Friday, April 24, 2020

Christ Visiting Me On My Beach

Dear Kids,

I love meditation.

It's not the "humming" eastern type of meditation. But it is a powerful practice for keeping my mind in tune with the spirit. Opening my soul for just allowing the spirit to fill it with what the Lord has for me.

When I first started to really practice meditation, I had to learn how to quiet my mind from everything going on in the day. There are still times when doing that is difficult. Just freeing my mind from what is going on around me and just being "still". "Be still and know that I am God." That is a HUGE phrase that goes through my mind during my meditation time.

It was interesting the way my "meditation beach" was discovered. I started just feeling peace. And when I would feel peace a vision of a golden beach came to my mind. It is actually similar to a beach that I knew on my mission in Russia, on the shore of Kaliningrad. Amber would wash up on shore and gave it a golden shine. When I thought of peace, that is the place I would be.

When I first started the practice of "pondering and meditation" it was in the gym at the sauna. I started with doing about 10-15 minutes of meditation at a time and I would go to my beach in my mind.

One day when I was doing this, and sitting on my beach in my mind's eye, all of a sudden Jesus starting walking down the beach in the distance. It was quite amazing to me because I didn't have the idea before entering that "mind space" that this was going to happen. I just happened. He came to me. He started walking down in the distance and when I saw him I realized it was Him and I jumped up to meet him. It was so familiar, so much like seeing someone you haven't seen forever, but you just start talking and interacting with them like it was just yesterday that you were together. That is how it was.

I hugged him and I was so glad to see him! Such a HUGE hug and so many big and great emotions. So many smiles all around, so much love and connection. I don't even remember what I talked to him about, just the everyday things, how I was doing, what was happening in my family. Then I asked him if he would give me a blessing. He did, and it was a simple blessing for an enhanced spirit to be with me during that particular day of going through the everyday things I needed to handle.

When I went back to the meditation space after that day, He started coming to me often, just to see me and give me a blessing for the day. After a couple of months I posted on social media about meditation and I shared a bit what I had experience with Christ visiting me. After posting it, I had a friend, Ganel-Lyn Condie, tell me in a conversation, "I think you don't realize what happened. I think you've had your calling and election made sure.
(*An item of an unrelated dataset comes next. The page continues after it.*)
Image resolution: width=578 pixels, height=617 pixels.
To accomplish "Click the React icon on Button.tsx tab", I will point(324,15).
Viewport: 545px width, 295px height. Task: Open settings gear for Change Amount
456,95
You had a visitation from Jesus - your 2nd comforter experience!".

It took me a back just a bit, because I knew I had had spiritual experiences, but I had never equated it to my calling and election made sure - the 2nd comforter experience. But the more I pondered about it, the more I realized that it was EXACTLY that. He came to me with my 2nd comforter experience!

I think it took me a while to wrap my head around it because of how "imperfect" I still am. As I've been on this road of further spiritual experiences, I have had to learn how to repent and forgive myself of my humanity REALLY quickly, because I still make so many mistakes. But it's not about not making mistakes ever again when you have a 2nd comforter experience - it's about learning how to turn to Christ over and over and over again.
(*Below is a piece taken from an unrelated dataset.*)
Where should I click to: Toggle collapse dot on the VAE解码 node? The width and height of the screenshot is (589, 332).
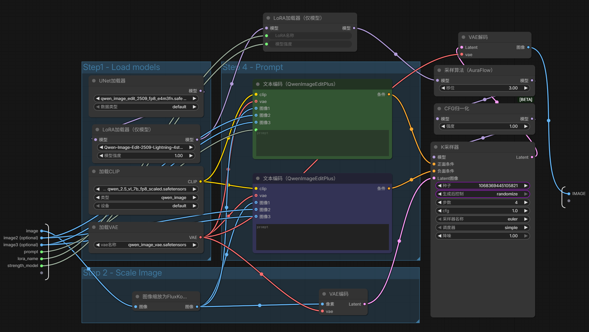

As I've moved through and had more experiences with Jesus, it's taken me some time to wrap my head around the fact that He comes to me! He visits ME - of all people! It's starting to really hit me HOW sacred this has been. Taken me some time to wrap my heart around the magnitude of what is happening to me.
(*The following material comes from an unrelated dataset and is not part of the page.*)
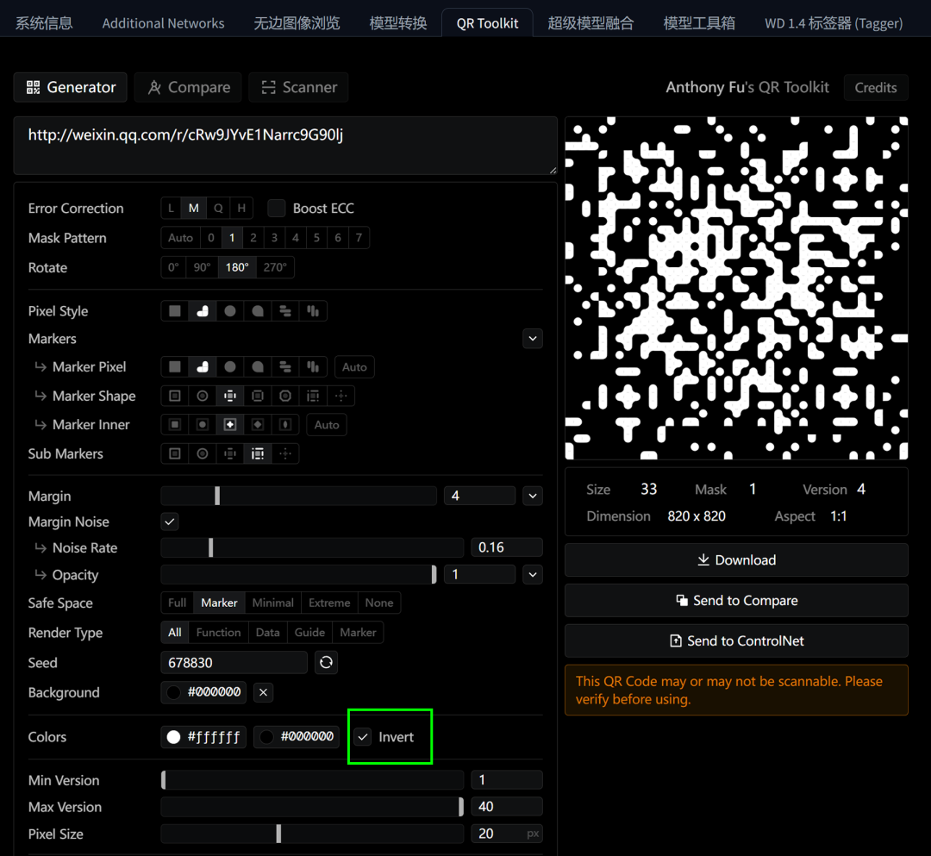Select the circle Sub Markers style
This screenshot has height=856, width=931.
tap(202, 453)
I had the reminder again last night. Your dad and I were reading some posts from people on a "Signs of the Times" Facebook page. There was a man on there who posted about some people having amazing spiritual experiences during conference, of seeing angels, ancestors, Jesus and God. When I read it there was a twinge of "Dang.... I knew I missed something! That didn't 'happen' to me."

But the spirit IMMEDIATELY talked to me, "Andrea, don't downplay the experiences you have had just because other people have DIFFERENT experiences. You've already had visitations in your personal revelation. Don't downplay those experiences. They are JUST as powerful as what other people experienced. You know the significance of conference and what went on."

I really appreciated that confirmation, because the spirit is exactly right about that. I tend to soften my experiences in my life in general. The hard things I've been through, the spiritual experiences, the knowledge I've gained... I tend to allow myself to deemphasize what I've experienced based on what other people experience or know. The spirit has been telling me and teaching me over and over and over again that I can't do that anymore.

My eye of faith experiences are REAL! They have happened to me! They are magnificent and amazing! It's so humbling for me. So humbling. The spirit also talked to me the other day and reminded me, "Andrea, you've been steady and stayed a 'worker in the field of the Lord' for your whole life. He is so pleased with you. He intends to use you. Don't give away your power by underemphasizing what you know."

I love you kids. When you take time to sit and just go into your eye of faith moments, it's amazing what happens. I find when I couple it with the power of prayer, study AND pondering time, the spiritual feast is unbelievable.